# Dataset entries
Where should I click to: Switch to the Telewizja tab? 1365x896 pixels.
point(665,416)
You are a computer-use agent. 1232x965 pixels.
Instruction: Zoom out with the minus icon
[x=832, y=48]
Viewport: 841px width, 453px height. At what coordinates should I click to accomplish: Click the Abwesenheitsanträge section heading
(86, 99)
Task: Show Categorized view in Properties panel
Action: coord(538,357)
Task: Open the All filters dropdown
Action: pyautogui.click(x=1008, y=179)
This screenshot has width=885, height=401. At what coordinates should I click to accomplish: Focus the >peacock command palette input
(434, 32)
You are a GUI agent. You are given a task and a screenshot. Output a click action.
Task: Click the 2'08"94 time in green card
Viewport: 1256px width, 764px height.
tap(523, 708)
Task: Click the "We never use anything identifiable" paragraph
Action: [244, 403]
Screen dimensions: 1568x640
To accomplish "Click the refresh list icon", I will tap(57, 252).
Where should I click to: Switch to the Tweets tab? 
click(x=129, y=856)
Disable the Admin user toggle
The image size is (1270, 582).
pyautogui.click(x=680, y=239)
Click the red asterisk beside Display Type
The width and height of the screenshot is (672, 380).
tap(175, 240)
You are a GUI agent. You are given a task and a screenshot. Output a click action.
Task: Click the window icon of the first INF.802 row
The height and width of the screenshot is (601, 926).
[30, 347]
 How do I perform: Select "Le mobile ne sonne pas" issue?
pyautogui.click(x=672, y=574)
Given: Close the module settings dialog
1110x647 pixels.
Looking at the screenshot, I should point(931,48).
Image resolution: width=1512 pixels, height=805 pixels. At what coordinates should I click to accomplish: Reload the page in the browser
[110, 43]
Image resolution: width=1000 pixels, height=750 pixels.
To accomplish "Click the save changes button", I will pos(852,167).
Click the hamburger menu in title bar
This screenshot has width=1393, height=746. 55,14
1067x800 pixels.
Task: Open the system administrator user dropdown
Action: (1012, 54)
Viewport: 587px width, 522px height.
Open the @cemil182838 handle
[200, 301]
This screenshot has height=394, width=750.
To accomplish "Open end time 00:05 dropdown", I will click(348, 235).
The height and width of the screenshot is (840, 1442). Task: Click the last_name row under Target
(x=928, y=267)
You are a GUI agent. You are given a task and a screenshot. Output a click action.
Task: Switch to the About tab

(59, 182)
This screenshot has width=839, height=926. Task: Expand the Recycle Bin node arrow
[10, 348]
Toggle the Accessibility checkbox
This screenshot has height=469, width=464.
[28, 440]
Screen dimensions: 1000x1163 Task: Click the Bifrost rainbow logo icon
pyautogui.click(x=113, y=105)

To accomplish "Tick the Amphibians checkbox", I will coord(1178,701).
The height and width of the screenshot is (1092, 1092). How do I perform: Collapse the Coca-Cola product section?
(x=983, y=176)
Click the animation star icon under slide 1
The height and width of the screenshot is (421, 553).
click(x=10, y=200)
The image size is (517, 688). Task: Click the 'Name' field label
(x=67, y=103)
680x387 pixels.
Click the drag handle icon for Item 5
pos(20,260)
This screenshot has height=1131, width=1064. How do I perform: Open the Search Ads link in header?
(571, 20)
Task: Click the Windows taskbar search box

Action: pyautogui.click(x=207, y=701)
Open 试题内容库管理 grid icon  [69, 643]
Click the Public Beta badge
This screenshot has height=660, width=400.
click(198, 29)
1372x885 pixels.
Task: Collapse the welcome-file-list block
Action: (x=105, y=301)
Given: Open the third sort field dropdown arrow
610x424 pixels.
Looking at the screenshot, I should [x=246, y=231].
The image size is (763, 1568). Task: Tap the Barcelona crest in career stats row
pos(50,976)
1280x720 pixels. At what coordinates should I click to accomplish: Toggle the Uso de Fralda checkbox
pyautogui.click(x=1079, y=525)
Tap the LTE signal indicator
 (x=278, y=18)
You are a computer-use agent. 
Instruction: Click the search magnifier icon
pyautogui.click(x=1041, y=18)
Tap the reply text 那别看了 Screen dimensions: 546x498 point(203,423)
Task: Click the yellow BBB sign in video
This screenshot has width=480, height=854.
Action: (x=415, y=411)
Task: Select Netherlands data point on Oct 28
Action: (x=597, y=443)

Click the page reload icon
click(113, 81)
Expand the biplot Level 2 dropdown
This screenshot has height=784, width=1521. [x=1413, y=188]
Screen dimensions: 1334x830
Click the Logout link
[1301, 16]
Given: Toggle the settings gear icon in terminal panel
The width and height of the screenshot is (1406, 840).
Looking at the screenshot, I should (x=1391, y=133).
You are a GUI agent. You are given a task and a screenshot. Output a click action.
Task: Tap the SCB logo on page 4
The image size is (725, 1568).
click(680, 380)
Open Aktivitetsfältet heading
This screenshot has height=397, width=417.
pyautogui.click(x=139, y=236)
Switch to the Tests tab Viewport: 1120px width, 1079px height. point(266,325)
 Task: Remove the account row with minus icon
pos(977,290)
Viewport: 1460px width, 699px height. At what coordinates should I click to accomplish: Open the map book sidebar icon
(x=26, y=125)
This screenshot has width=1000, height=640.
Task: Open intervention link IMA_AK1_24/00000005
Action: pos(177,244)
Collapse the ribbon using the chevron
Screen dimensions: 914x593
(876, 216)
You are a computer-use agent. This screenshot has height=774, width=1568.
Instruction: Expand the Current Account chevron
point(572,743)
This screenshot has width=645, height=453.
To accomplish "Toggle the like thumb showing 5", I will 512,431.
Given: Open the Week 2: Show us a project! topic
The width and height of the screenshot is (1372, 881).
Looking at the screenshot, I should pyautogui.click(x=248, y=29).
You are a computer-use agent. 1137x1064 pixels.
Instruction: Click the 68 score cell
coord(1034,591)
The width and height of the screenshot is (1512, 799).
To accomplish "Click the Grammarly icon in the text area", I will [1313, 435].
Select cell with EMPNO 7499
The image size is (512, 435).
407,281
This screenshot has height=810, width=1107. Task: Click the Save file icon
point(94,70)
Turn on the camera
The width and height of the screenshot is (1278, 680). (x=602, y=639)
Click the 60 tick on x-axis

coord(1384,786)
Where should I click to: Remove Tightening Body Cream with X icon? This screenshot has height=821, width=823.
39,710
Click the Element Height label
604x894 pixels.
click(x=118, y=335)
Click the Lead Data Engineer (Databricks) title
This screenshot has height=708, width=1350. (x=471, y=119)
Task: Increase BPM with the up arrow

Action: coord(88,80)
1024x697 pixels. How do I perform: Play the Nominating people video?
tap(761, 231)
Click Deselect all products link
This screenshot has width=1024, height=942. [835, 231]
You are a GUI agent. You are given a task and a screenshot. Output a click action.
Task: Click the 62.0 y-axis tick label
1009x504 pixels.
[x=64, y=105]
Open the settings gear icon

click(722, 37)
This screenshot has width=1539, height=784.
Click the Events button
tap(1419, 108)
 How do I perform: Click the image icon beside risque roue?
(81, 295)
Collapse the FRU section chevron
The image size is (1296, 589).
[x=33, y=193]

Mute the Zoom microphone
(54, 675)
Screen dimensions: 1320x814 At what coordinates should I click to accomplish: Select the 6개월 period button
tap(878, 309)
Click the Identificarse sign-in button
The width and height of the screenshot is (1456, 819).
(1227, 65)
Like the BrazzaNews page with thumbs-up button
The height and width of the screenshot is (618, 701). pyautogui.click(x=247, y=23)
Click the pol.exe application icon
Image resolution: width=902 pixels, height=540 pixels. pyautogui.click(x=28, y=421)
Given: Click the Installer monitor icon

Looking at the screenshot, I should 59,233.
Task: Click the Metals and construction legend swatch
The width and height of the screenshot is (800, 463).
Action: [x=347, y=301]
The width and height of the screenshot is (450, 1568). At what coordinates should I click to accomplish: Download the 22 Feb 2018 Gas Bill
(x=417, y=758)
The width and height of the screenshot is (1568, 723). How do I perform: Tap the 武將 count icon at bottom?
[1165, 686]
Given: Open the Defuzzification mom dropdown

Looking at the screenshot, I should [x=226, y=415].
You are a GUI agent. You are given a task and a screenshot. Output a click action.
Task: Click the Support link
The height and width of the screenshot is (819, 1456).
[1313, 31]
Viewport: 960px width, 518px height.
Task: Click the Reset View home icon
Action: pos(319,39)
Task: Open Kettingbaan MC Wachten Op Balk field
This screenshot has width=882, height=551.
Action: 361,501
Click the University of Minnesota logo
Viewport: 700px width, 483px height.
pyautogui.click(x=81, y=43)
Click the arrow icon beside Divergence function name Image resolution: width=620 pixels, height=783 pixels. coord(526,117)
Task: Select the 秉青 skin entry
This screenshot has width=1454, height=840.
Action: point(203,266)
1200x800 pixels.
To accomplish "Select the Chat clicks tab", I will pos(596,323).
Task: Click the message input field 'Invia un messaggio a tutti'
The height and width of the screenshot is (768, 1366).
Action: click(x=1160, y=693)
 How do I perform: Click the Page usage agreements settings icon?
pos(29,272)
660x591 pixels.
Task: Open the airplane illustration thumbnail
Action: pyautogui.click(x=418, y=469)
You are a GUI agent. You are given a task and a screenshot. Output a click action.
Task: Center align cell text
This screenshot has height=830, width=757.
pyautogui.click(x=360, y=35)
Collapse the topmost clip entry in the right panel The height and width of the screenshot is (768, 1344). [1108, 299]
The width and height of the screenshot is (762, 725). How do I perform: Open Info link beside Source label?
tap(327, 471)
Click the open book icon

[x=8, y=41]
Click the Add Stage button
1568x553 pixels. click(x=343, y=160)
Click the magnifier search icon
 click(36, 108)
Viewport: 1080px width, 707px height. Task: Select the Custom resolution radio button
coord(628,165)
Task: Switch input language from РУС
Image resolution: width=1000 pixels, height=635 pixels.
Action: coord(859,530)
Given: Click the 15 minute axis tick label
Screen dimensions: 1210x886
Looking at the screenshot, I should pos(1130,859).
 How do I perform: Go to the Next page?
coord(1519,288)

# Task to carry out
If a line above holds the string "computer", copy it out.

# Answer space
You are a computer-use agent. 1232x965 pixels.
You are a computer-use agent. 
You are a computer-use agent. This screenshot has height=774, width=1568.
You are a computer-use agent. 1137x1064 pixels.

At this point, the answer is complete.